Born: December 16, 1987
Hector Felipe Santiago was born December 16, 1987 in Newark and grew up in Bloomfield. He and his younger brother loved baseball and learned the game from their father, Hector Sr., a flooring installer. Hector’s powerful left arm made him a standout for Bloomfield Technical High School. He and basketball forward Da’Sean Butler were the star athletes for the Bloomfield Tech Spartans.

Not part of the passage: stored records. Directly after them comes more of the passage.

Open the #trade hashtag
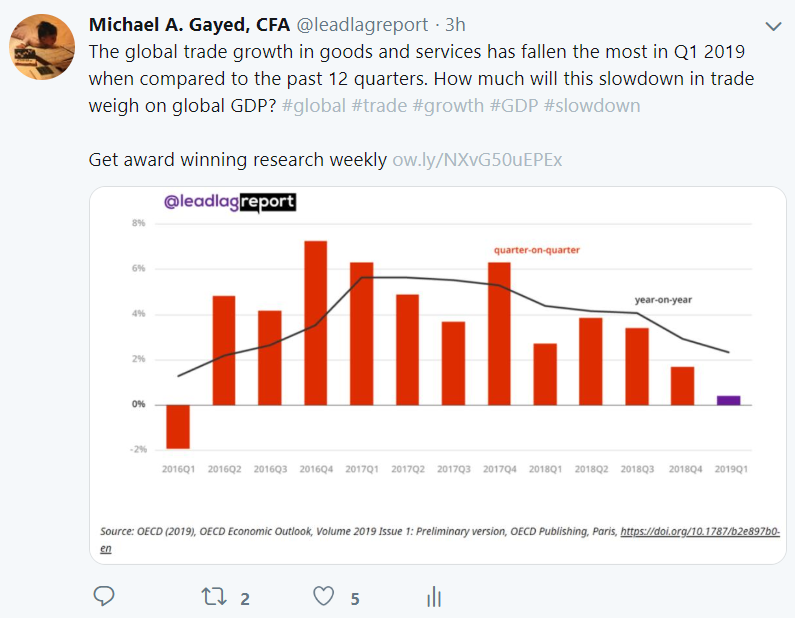 tap(375, 105)
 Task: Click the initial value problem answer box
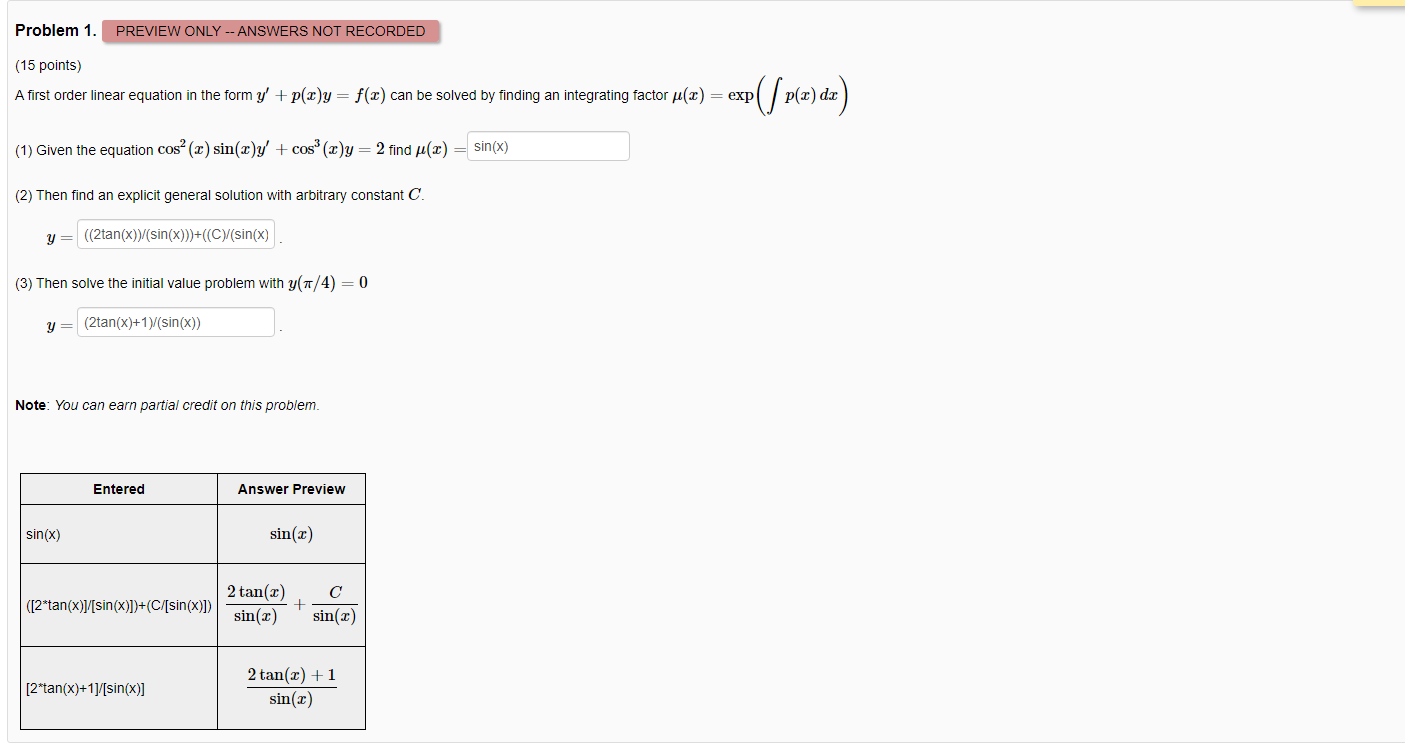[x=176, y=322]
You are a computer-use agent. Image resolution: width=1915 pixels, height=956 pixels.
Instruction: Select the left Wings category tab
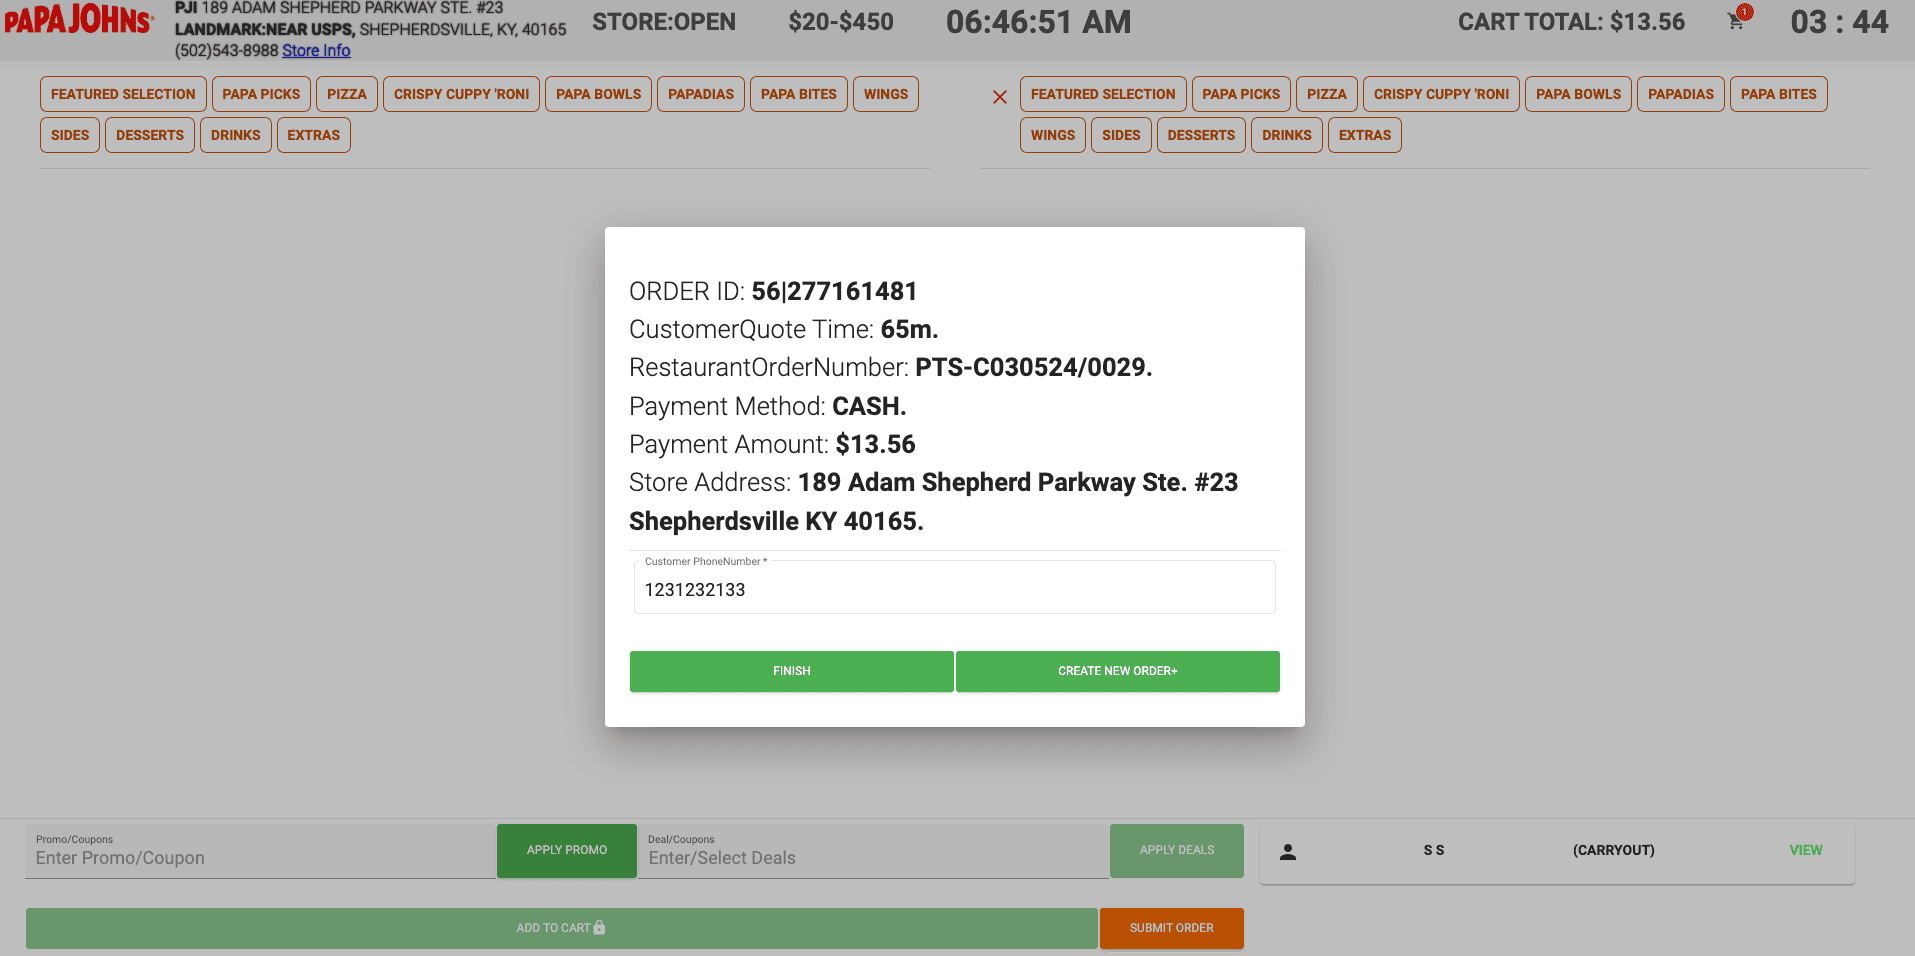coord(886,94)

Hector was selected by the Chicago White Sox in the 30th round of the 2006 draft. He opted to play a year of Junior College ball at Okaloosa-Walton Community College (now Northwest Florida State College) before signing with the Sox and beginning his minor-league career in 2007. Hector was groomed as a reliever for four seasons. As he matured, however, he added a slider, change and screwball to his repertoire. In 2011, the team made him a starting pitcher and he rose from Class-A Winston-Salem to the majors in three months.
Hector spent most of 2012 in the Chicago bullpen, and then became a starter for the club in 2013. He pitched better than his 4–9 record, fashioning a 3.56 ERA with nearly a strikeout an inning. Hector suffered from bouts of wildness, walking 72 batters and hitting 15 in 149 innings. The Angels liked what they saw and acquired Hector in a three-team December trade that included the Diamondbacks. Mark Trumbo and Adam Eaton were the other key players in the deal.
Hector blossomed in Anaheim. In his second season with the Angles, he won 9 games and fanned 162 batters in 180 2/3 innings. When Sonny Gray was unable to pitch in the 2015 All-Star Game, Hector was chosen as his replacement. He traveled to Cincinnati but did not get in the game, which the AL won 6–3.
Hector followed with a solid 2016 campaign. His record stood at 10–4 for a sub-.500 club when he was traded to the Minnesota Twins for prospect Alex Meyer and veteran Ricky Nolasco. Hector won 3 of his 9 decisions with Minnesota to finish the season 13–10. He ranked among the AL leaders with 33 starts but also gave up a league-high 79 walks and 33 home runs.
Injuries in 2017 limited Hector's effectiveness. He went 4–8 with the Twins and then found lukewarm interest on the free agent market.He signed with the White Sox and pitched out of the bullpen in 2018. In 2019, he played for the Mets briefly before refusing a demotion and declaring himself a free agent.